Ấ la vue des boîtes de cirage que lui tendait fièrement Oncle Batawaligba, le soldat de 2ème classe de son état, à la retraite, devenu depuis quelques années « Fox » par la force des choses, Monsieur le Ministre – imaginez la scène -, entra dans une telle fureur qu’on aurait dit qu’il allait manger cru comme du kiwi non mûr, ce « Espérantos le mauvais commissionnaire » des temps modernes qu’était pour lui le « militaire dépourvu de toute intelligence »!

Le lendemain, Oncle Batawaligba fut obligé de « dégager le plancher» dare dare, de plier ses bagages, et de quitter les lieux. Licencié sans préavis ni indemnités pour faute lourde à savoir :

« Mauvaise manière de servir une autorité ministérielle, avec intention délibérée de l’empoisonner au cirage kiwi, et de nuire à sa réputation en présence des invitées venue de France, à qui l’on avait prévu de servir du kiwi fruit au dessert. »

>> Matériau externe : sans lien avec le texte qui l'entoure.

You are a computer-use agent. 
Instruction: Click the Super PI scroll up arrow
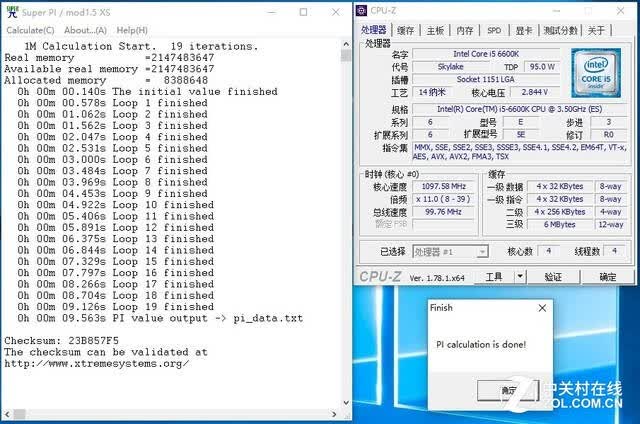tap(346, 44)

Aux dernières nouvelles , l’Inspection Régionale du Travail de Bangui Centre a d’ores et déjà confirmé ce licenciement. Mais Oncle Batawaligba n’entend pas en rester là, et abandonner cette affaire de « KIWI » à manger, à laquelle il ne comprend rien, lui qui toute sa vie, s’est servi et a vu les autres se servir de kiwi pour cirer des chaussures et rien que des chaussures.

Pot de fer contre pot de terre, tant pis, Oncle Batawaligba s’est juré d’aller jusqu’au bout du bout afin de faire reconnaître ses droits. En fait, le droit en général, n’est il pas fait pour assurer aux faibles une certaine sécurité, à défaut d’une sécurité certaine ?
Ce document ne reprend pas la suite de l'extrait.